On a scorching Saturday in August, 80 people from around the country and a few from overseas met at the base of the Brooklyn Bridge to participate in “Sea Paddle NYC,” a 25-mile trip around Manhattan—all on a paddle board—to raise money for autism and the environment. One of those intrepid paddlers was veterinarian Dr. Hillary Schilke of Pet Vet in Massapequa, who took up the sport two years ago. This was not only a journey of skill, but it also marked a special anniversary for her.
Schilke, 37, was raised on the water having grown up in a boating family. Six years ago, she was looking forward to starting her new life on Long Island with her fiancé Jason Dean, another veterinarian. They had both taken jobs on the island and wedding plans were already finalized. On a weekend in late August, Schilke, Jason and her family were about to go out on the boat when Jason started complaining about shortness of breath and feeling very weak. A few hours later, he died in her arms. The cause of death was a saddle embolus, a clot that blocks both sides of the pulmonary artery. He was 32 years old.
Devastated, Schilke moved on with her life, but each year in August has a memorial with Jason’s family.
“You can’t let grief bring you down. So many people sequester themselves and let a lot build up inside and you can’t do that,” she said. “Every year I meet with his family and we all talk about him. Jason lives on through our memories, our tears and our laughter.”
Schilke got busy in her new job but was looking for an outlet for her grief. One day, she walked into South Shore Paddleboards in Babylon and bought a cheap board she referred to as “the beast” and decided to give it a go.
“I studied dance for 15 years, got a business degree and became a veterinarian, but I was never an athlete,” she said. “As soon as I got on that board I was hooked.”
Schilke wanted to be close to the water and since she didn’t have a boat on Long Island, paddle boarding was the next best thing.
“I find solace on the water, it’s my soul. It’s so peaceful when I am paddle boarding,” she said. “Sometimes I talk to the people along the canal and other times I just lie on the board and let the sun and wind wash over me.”
Schilke became friends with the owner of the store who told her about SEA PADDLE.
“There were classmates of mine who ran marathons and I always wanted to do something like that but I didn’t think I could,” she said. “Here was a 25 mile race around Manhattan on a paddle board so I decided to go for it.”
Schilke started training everyday and bought a better board.

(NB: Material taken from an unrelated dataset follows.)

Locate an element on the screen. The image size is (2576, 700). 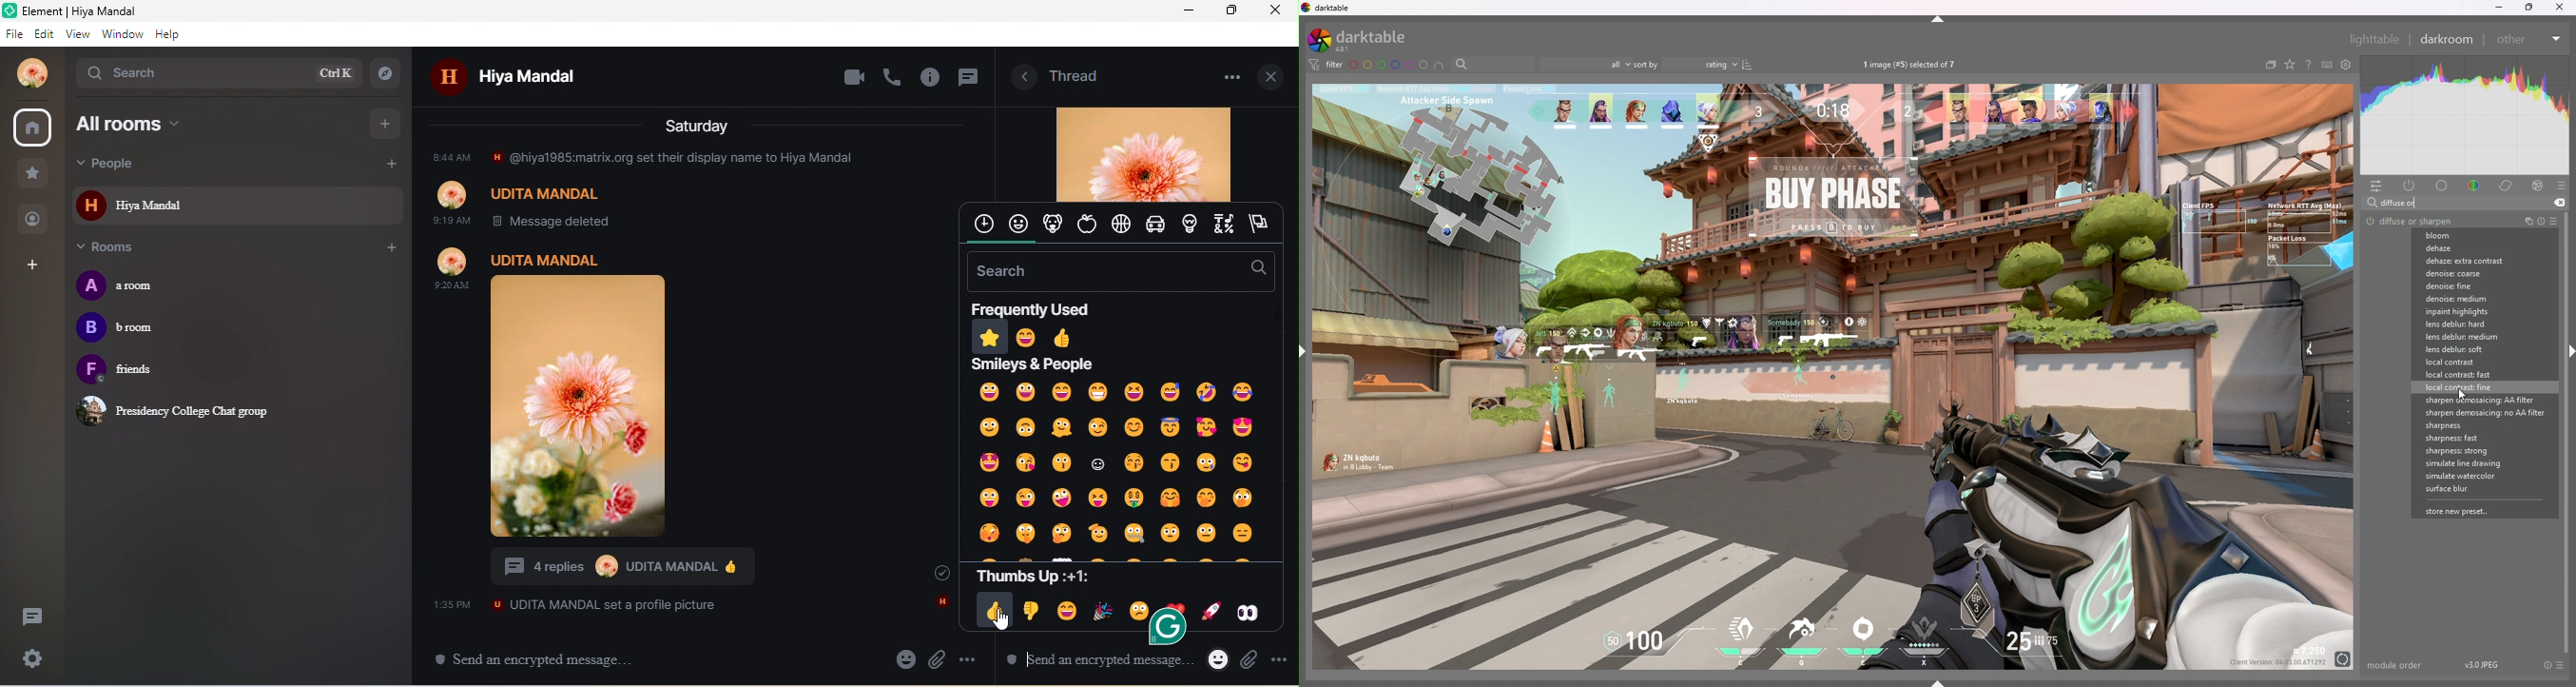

On the day of the race as Schilke got on her board, she looked up and prayed to God and to Jason for the strength to finish the race.
The race began from the base of the Brooklyn Bridge, traveled north up the East River through the Harlem River—also called Hell’s Gate for its dangerous currents—down the Hudson and ended at Chelsea Piers.
“The water was like glass and the views of Manhattan were magnificent,” she said. “At one point a man mumbled to me that I was too close to the wall. I told him I was fine and he said, ‘No, my fish.’ He had three lines in the water so I had to duck underneath them.”
Everything was going along so smoothly for Schilke, until she paddled under the George Washington Bridge.
“The winds picked up to 20 knots and the boats were creating huge waves. The harbor police made us pull in because the ferries were crossing and a huge cruise ship was about to pull out,” said Schilke, afraid of being hit by a boat.
The harbor patrol kept an escort and jet skiers followed the racers acting as buffers and also providing them with bottled water.
After a grueling six hours and 26 minutes, Schilke finished the race, raising $2,000 on her own while her four person team raised $6,000 and the organization raised $160,000.
“I knew I was a strong person but I didn’t know I had that kind of endurance and stamina,” she said, adding that she did not fall off the board once. “Keep looking straight ahead and paddle. Let the waves move you, stay relaxed and roll with the flow.”
On Schilke’s paddle, there is an octopus with a helmet and the words YOLO.
“I’m a scuba diver and I love the octopus, many of which I have seen while diving. They are magnificent creatures that can morph into any environment. I would like to think that’s a lot like me,” she said. “I tend to adapt to whatever environment I am placed in. You only live once and although I believe that, I want to believe that we have multiple lives and each one is a completely different experience. Regardless, you should live life to the fullest because you just never know when it will end.”